The book itself is an easy, quick read. I blew through it in a little over an hour. It’s difficult to resist continuing: How all reading should be.
… humans resist life. To be alive is the biggest fear humans have. … In your whole life nobody has ever abused you more than you have abused yourself.
It goes to show, when you really think about your own life, not what others are doing, we are truly our own worst enemies. Blaming others for whatever reason, obsessing over some little thing a person said and external aspects that cannot be “controlled” — time management is a great example, minutes pass and we have no say — is absolutely counter productive.
Our image of perfection is the reason we reject ourselves; it is why we don’t accept ourselves the way we are, and why we don’t accept others the way they are. … A sin is anything that you do which goes against yourself. Everything you feel or believe or say that goes against yourself is a sin. You go against yourself when you judge or blame yourself for anything.
Nothing other people do is because of you. It is because of themselves. All people live in their won dream, in their own mind … When we take something personally, we make the assumption that they know what is in our world, and we try to impose our world on their world.
You are never responsible for the actions of others; you are only responsible for you.
There really was no point in hanging out in Borders, scanning the walls for paperbacks and music not really needed. Plus it was back in the time where Carousel Center was not Destiny USA. MTV was still cool, but it was the teetering on the beginning stages of changing its attitude, straying from the ’90s grunge, punk and indie attitudes for flashy and gaudy sadness.
Aside the walls of cathedrals, cemeteries and historic places — let’s say mansions and, well, libraries — I’ve never felt as comfortable. That dream state is absolutely recognizable in those moments when taking in something difficult to comprehend, something so mentally massive.
I guess, to personify it, the book found me: “Hey, it’s time to give me a read … instead of picking me up, carrying me around while you look at music, movies and debate on whether buying me is a good idea or not.”

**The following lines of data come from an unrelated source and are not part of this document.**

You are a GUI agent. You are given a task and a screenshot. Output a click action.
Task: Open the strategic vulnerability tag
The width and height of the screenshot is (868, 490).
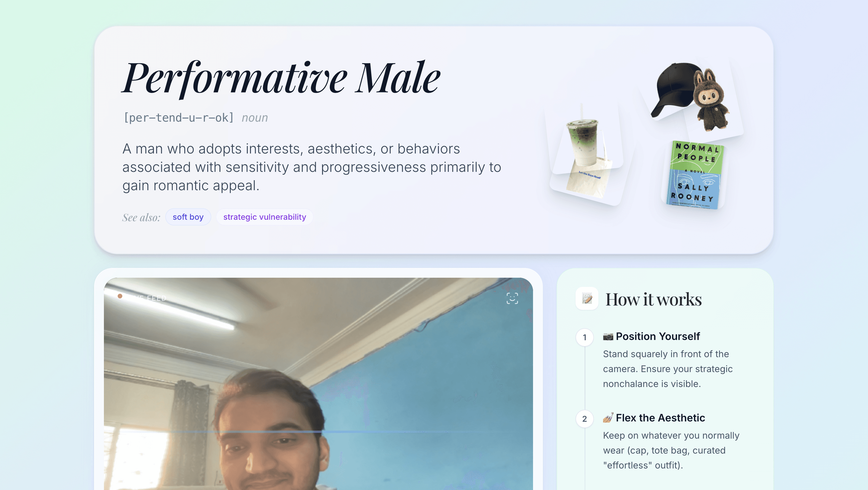tap(265, 217)
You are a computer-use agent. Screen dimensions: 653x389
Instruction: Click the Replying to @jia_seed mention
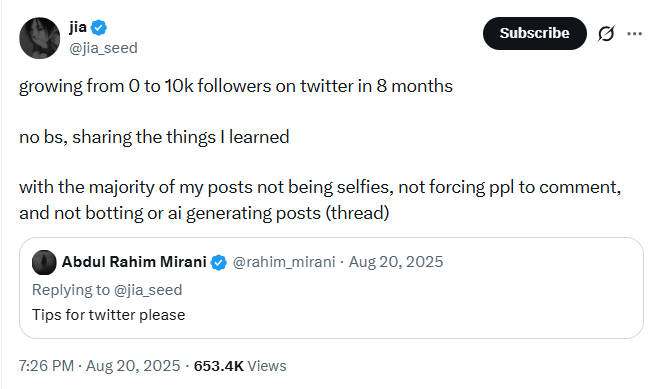click(148, 290)
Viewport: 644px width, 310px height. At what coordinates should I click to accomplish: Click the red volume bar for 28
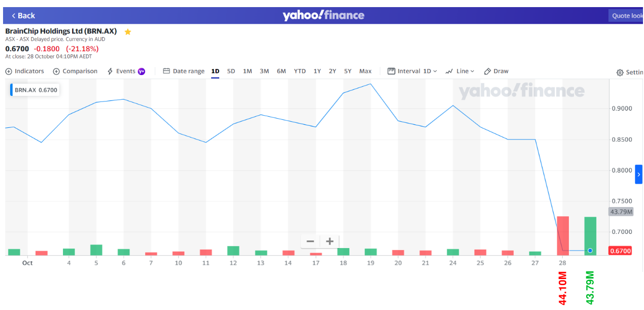[563, 235]
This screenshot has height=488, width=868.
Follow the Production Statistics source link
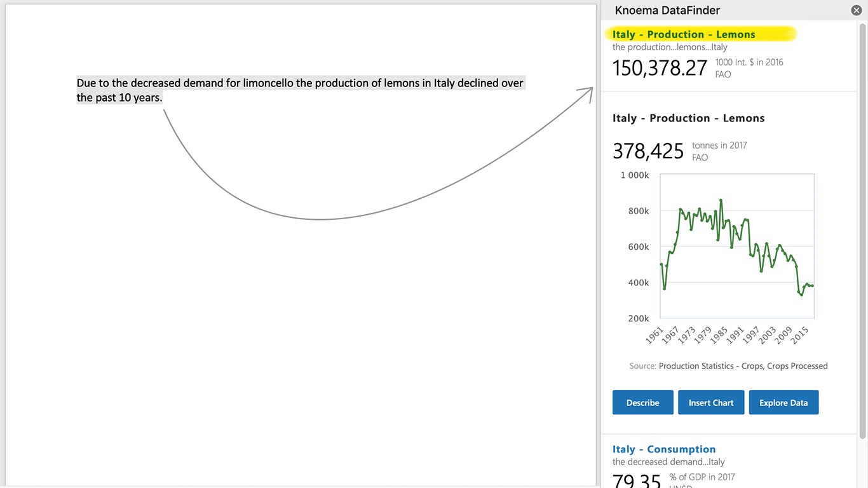743,366
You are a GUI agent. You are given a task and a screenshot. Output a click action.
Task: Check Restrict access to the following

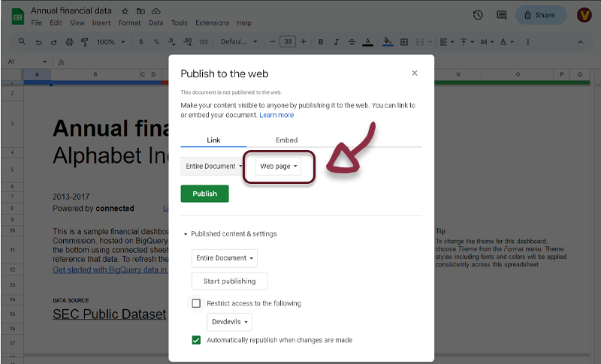pos(197,303)
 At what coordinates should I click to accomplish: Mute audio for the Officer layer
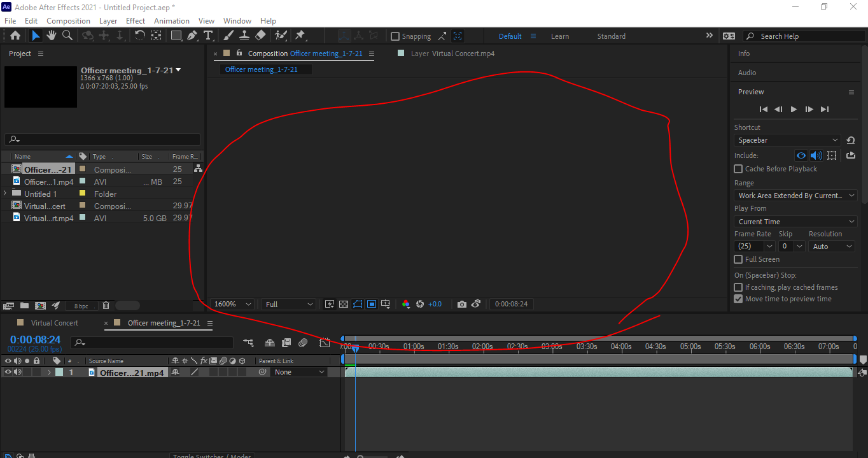point(18,372)
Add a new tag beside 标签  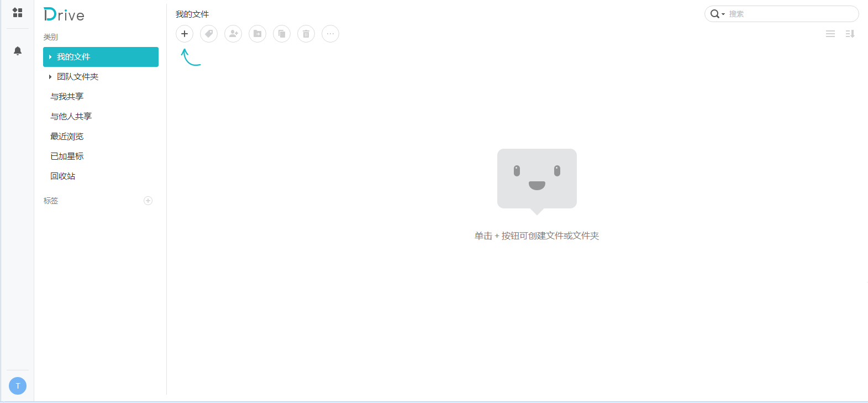[x=148, y=201]
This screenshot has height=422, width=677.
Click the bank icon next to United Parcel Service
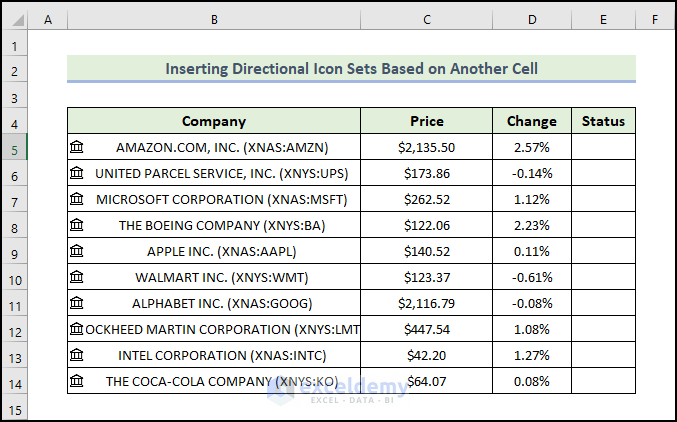coord(77,173)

When you transform your whole dream, magic just happens in your life. … When you do your best you learn to accept yourself. But you have to be aware and learn from your mistakes. Learning from your mistakes means you practice, look honestly at the results and keep practicing. This increases your awareness.
Sometimes it is difficult to accept change, but it’s welcomed in an odd and awkward fashion at the same time. It’s as if you’re holding the door open for someone and they reek for some unknown reason. They’re still going to pass by, and you may stand in back of them in line; however, your gag reflexes better not give up.
So, Self, we do have an agreement: Stop procrastinating and get with the program, but don’t exclude those opportunities for pure daydreaming.